I'm not a fanatical Scrabble player, although I enjoy a game now and then. Nevertheless, I understand there are some people who live, eat and breathe the game, and regard it as a major - even critical - element of their lives.
For such folks, there's a new book due out next month. It's 'Collins Little Book of 101 Ways to Win at Scrabble' by British Scrabble champion Barry Grossman. The Telegraph has a preview of the British edition.
Barry Grossman, one of the UK's top Scrabble players, has shared some of his best tricks, including how to play a “Benjamin”, the importance of the suffix “ish”, and remembering that some four letter words have no vowels.
In his new book, 101 Ways to Win at Scrabble, the former Countdown winner spells out the secrets to a successful performance, some of which are sure to prompt protests from one’s opponents.
Deploying an ‘x’ with a vowel can bring an easy high score, he notes, adding that ax, ex, ox, xi and xu are all legitimate words.
If you manage to place the ‘x’ on a double- or triple-letter score tile, your opponents will be left trailing, he adds.
While attempts to spell out a person’s name are generally met with cries of foul play, Grossman points out that some are valid words.
“Barry”, meaning a blunder, “danny”, meaning a hand, “gloria”, meaning a halo and “laura”, meaning a type of monastery are among his examples.

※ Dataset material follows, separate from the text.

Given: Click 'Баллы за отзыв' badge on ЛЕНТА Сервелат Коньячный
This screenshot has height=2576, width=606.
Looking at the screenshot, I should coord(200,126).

A “Benjamin”, meanwhile, is a crafty three-letter extension to the front of a five-letter word. So brick becomes “airbrick” and jumps becomes “outjumps”.
Appending “ish” to the end of existing words can also yield a bumper score, Grossman says, citing “childish”, “warmish” and even “pixyish” among his examples.
There's more at the link.
Rather than conventional Scrabble, I enjoy a variant of the game called Anagrab. I learned it in South Africa. The fun part is that when played by a well-lubricated group of friends, the language tends to deteriorate with every 'grabbed' word as the level in the wine-glasses drops . . .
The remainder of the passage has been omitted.